## TASK PROMPT
Copy the rows from the line with "The image size" through the line with "click(x=462, y=54)", replacing "sync" with "backup" and leaving everything else unchanged. Leave the pictures out of your answer.

## DATA SECTION
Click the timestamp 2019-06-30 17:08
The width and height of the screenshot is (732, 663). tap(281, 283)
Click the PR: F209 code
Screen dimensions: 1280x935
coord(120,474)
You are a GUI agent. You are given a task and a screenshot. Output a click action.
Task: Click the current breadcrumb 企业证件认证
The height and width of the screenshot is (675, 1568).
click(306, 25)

---

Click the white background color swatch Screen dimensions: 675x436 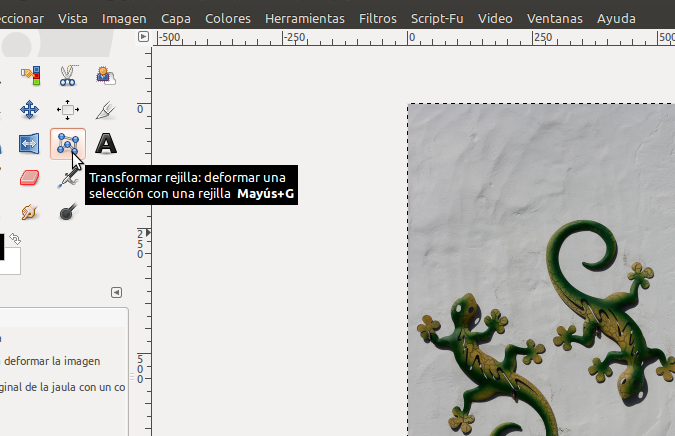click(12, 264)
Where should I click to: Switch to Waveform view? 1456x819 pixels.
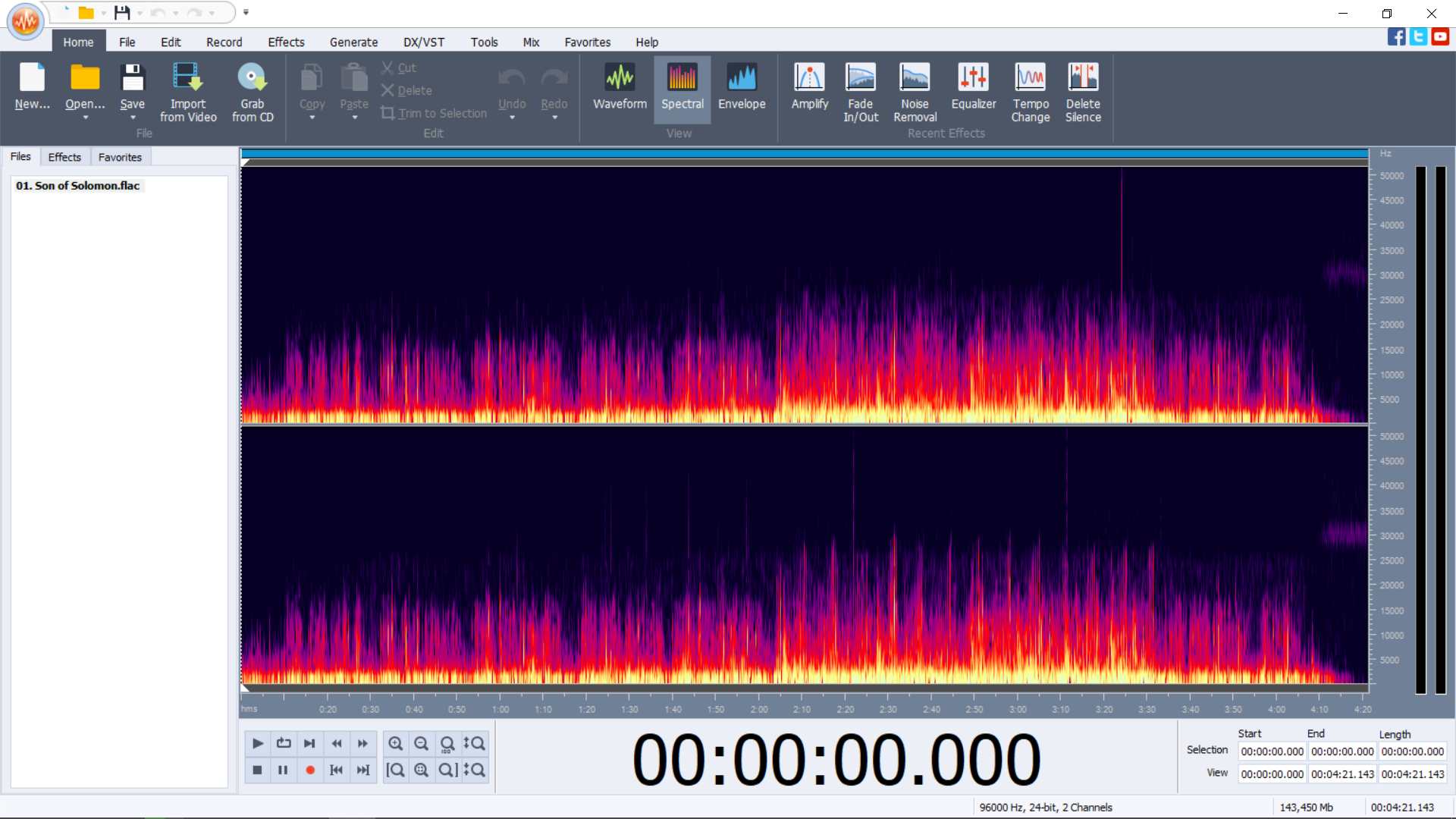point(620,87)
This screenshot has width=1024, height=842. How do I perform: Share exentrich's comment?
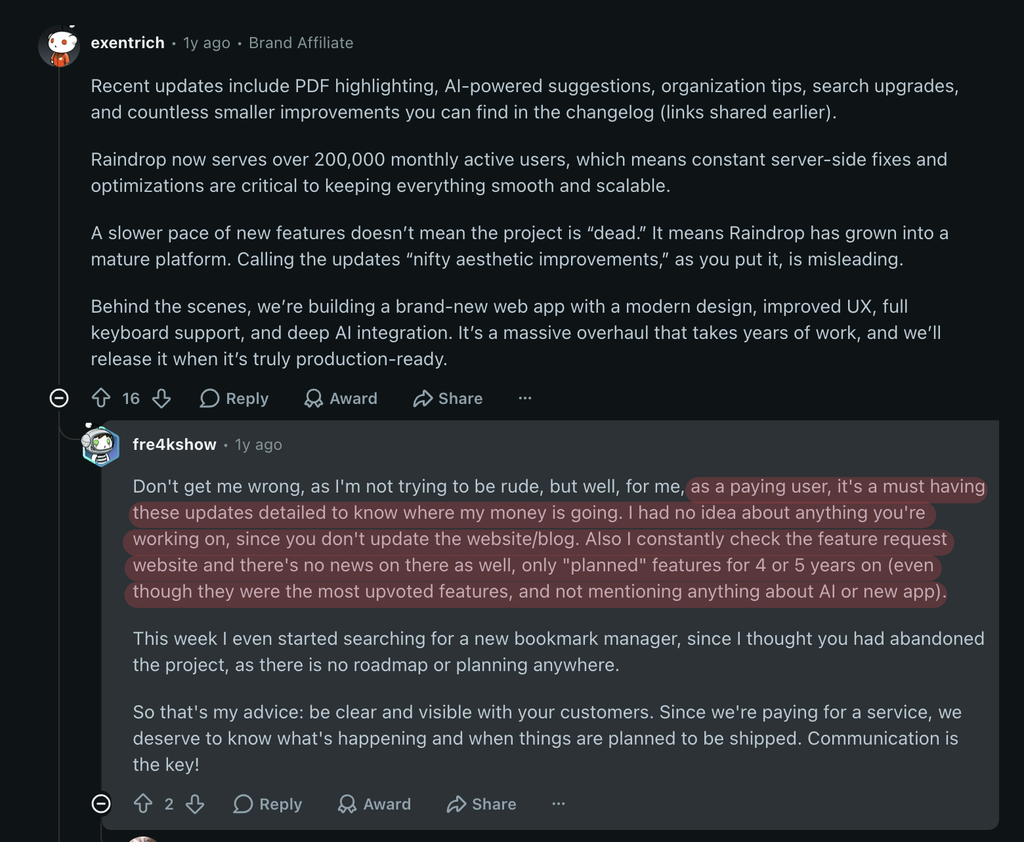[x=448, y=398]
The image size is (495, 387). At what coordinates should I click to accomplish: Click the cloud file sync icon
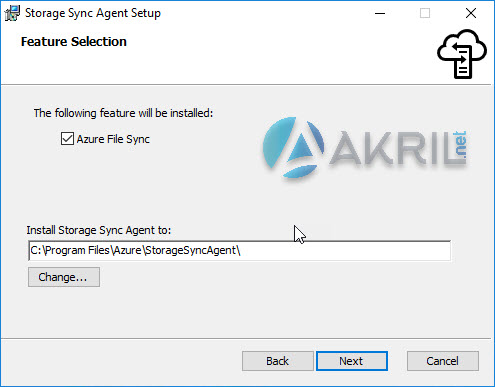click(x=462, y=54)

## CORRECT ANSWER
The image size is (495, 387). At what coordinates should I click to accomplish: Click the cloud file backup icon
click(x=462, y=54)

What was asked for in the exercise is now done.